# What data structure would efficiently store integer ranges?

I need to keep a collection on integers in the range 0 to 65535 so that I can quickly do the following:

• Insert a new integer
• Insert a range of contiguous integers
• Remove an integer
• Remove all integers below an integer
• Test if an integer is present

My data has the property that it often contains runs of integers in the collection. For example, the collection might at one point in time be:

{ 121, 122, 123, 124, 3201, 3202, 5897, 8912, 8913, 8914, 18823, 18824, 40891 }


The simplest approach is just to use a balanced binary tree like the C++ std::set, however, using that, I am not leveraging the fact that I often have runs of numbers. Perhaps it would be better to store a collection of ranges? But that means a range needs to be able to be broken up if an integer in its middle is removed, or joined together if the space between two ranges in filled in.
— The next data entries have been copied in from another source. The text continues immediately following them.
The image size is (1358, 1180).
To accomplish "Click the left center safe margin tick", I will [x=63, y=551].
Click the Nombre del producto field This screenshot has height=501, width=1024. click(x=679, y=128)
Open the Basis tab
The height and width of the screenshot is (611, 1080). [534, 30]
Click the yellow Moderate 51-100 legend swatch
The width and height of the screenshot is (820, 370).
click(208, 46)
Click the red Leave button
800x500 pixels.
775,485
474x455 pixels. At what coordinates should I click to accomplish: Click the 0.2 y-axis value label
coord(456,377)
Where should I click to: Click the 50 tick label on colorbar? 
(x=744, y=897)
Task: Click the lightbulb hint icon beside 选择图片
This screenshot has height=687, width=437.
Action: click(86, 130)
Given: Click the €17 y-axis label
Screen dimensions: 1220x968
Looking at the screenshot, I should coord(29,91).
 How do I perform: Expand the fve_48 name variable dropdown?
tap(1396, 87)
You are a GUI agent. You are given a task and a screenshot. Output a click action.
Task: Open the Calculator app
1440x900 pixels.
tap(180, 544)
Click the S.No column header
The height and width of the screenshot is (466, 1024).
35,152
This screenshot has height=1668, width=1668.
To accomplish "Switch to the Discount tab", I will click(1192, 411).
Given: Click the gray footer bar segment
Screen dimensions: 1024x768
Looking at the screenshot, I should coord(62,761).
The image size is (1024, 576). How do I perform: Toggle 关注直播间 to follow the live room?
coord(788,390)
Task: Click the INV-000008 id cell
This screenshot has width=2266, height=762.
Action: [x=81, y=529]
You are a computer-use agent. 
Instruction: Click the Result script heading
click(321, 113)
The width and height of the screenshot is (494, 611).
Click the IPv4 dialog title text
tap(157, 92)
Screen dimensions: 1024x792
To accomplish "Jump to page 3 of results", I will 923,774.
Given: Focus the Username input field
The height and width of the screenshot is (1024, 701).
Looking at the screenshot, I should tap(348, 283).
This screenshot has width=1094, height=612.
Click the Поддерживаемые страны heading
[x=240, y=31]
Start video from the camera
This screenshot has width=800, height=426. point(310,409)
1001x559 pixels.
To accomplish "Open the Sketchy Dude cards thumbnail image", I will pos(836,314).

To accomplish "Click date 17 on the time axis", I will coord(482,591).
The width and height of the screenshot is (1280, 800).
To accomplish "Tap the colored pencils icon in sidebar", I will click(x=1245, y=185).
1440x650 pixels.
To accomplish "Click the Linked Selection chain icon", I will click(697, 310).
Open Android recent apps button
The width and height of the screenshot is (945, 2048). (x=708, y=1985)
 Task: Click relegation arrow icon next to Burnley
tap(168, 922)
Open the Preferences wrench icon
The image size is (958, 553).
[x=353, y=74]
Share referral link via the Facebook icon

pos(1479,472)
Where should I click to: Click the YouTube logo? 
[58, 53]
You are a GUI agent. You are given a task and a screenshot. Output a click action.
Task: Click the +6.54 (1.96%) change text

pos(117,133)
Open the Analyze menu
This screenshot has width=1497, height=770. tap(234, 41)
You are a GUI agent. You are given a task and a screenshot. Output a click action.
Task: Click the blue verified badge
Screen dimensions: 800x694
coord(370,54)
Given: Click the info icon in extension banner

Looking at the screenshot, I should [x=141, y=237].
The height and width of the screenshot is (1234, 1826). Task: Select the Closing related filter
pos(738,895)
Are there any existing data structures that would be well suited for this problem?

## 3 Answers

I suggest you use a binary search tree, augmented so that leaves can contain an interval (a run of consecutive integers). Maintain the invariant that the intervals do not overlap and are in order (following the search tree invariant). (This can be considered a special case of an interval tree or a segment tree, for the special case where the intervals do not overlap.)

This data structure you can support all of your operations in $O(\lg n)$ time, where $n$ is the number of intervals. Since we're guaranteed $n\le 65535$, I would expect this to be quite efficient. (In particular, yes, you can split an interval into two pieces or merge two adjacent intervals into a single interval in $O(\lg n)$ time.)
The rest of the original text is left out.